Un rêve devenu réalité difficile : les tensions cachées au sein de la Commission européenne
Pour nombre d’Européens ambitieux, obtenir un poste à la Commission européenne représente l’apothéose d’une carrière dans la fonction publique — une occasion de façonner les politiques d’un continent de près d’un demi-milliard d’habitants. Le processus de recrutement est réputément exigeant, et la concurrence pour les postes d’entrée de gamme reste féroce année après année. Pourtant, une fois entrés en fonction, une proportion significative de fonctionnaires rapportent que la réalité du travail au sein du bras exécutif de l’UE est bien en deçà de l’idéal qu’ils avaient imaginé.

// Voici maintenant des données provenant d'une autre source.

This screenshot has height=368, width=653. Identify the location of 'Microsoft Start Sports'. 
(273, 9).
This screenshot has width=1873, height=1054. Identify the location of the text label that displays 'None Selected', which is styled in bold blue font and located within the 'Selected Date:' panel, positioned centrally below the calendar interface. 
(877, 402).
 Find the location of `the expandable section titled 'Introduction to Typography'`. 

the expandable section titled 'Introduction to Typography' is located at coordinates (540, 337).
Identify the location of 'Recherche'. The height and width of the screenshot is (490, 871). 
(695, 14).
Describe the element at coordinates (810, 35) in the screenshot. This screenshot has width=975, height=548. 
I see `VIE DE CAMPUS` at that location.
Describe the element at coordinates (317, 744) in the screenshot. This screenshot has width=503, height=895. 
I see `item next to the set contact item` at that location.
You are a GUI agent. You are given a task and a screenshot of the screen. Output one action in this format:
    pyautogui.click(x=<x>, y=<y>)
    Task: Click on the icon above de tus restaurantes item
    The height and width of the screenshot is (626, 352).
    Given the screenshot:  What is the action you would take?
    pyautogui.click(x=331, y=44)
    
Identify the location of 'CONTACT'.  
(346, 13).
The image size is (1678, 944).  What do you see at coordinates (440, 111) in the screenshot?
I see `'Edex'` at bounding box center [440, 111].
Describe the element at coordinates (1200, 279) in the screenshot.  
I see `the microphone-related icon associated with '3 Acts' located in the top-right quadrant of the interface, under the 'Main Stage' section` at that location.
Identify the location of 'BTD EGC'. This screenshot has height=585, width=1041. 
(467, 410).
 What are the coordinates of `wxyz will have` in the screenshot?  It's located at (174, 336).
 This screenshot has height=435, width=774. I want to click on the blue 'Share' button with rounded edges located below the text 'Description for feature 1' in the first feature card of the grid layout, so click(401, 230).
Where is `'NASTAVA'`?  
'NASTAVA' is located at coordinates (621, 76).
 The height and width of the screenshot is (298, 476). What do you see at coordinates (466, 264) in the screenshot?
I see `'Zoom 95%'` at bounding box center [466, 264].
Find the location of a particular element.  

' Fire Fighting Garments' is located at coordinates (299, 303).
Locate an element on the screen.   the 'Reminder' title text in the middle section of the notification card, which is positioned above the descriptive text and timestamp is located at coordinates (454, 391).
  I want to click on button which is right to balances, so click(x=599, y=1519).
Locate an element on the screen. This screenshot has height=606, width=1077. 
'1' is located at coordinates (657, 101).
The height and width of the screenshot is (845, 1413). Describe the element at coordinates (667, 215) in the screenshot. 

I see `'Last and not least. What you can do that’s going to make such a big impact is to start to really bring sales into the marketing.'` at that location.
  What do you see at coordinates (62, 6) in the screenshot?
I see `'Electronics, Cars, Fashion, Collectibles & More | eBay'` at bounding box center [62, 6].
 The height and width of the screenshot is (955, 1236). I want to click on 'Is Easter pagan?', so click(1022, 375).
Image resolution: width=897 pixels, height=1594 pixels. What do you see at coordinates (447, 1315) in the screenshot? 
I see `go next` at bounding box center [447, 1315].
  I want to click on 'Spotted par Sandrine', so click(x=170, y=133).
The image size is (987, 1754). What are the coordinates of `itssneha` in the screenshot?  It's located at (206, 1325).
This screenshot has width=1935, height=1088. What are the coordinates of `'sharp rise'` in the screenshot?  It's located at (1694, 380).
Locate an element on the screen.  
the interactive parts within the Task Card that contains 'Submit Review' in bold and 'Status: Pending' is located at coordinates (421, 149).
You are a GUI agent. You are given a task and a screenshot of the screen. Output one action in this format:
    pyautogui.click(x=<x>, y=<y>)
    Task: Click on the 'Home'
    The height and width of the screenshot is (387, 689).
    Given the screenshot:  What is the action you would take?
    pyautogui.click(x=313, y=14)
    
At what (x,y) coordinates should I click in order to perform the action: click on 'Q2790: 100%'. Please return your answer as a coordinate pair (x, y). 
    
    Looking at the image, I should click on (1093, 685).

Les rapports émanant de l’institution brossent un tableau d’une organisation soumise à des tensions internes considérables. Les fonctionnaires décrivent une charge de travail croissante alimentée par une succession de crises — de la pandémie de COVID-19 et la guerre en Ukraine à la transition verte et aux turbulences géopolitiques — qui ont imposé des demandes extraordinaires à une main-d’œuvre qui, selon les initiés, ne s’est pas toujours étoffée proportionnellement à ses responsabilités.
Bureaucratie, épuisement professionnel et ambitions contrariées
Au-delà du simple volume de travail, les agents pointent des frustrations structurelles qui aggravent la pression. Le système de promotion de la Commission, régi par des règles procédurales strictes et des considérations d’ancienneté, est largement décrit comme lent et opaque, laissant les fonctionnaires talentueux en milieu de carrière dans une situation de stagnation. Selon les rapports, un sentiment de déconnexion entre l’effort individuel et la récompense institutionnelle est devenu une source persistante de désenchantement dans plusieurs départements.
La culture hiérarchisée de l’organisation suscite également des critiques. Les fonctionnaires affirment que le pouvoir décisionnel est concentré aux niveaux supérieurs, laissant de nombreux agents avec une autonomie limitée sur le travail pour lequel ils ont été recrutés. Pour ceux qui ont adhéré à l’institution en s’attendant à contribuer de manière significative aux grands débats politiques, l’expérience de naviguer à travers les couches d’approbation et la prudence institutionnelle peut sembler décourageante.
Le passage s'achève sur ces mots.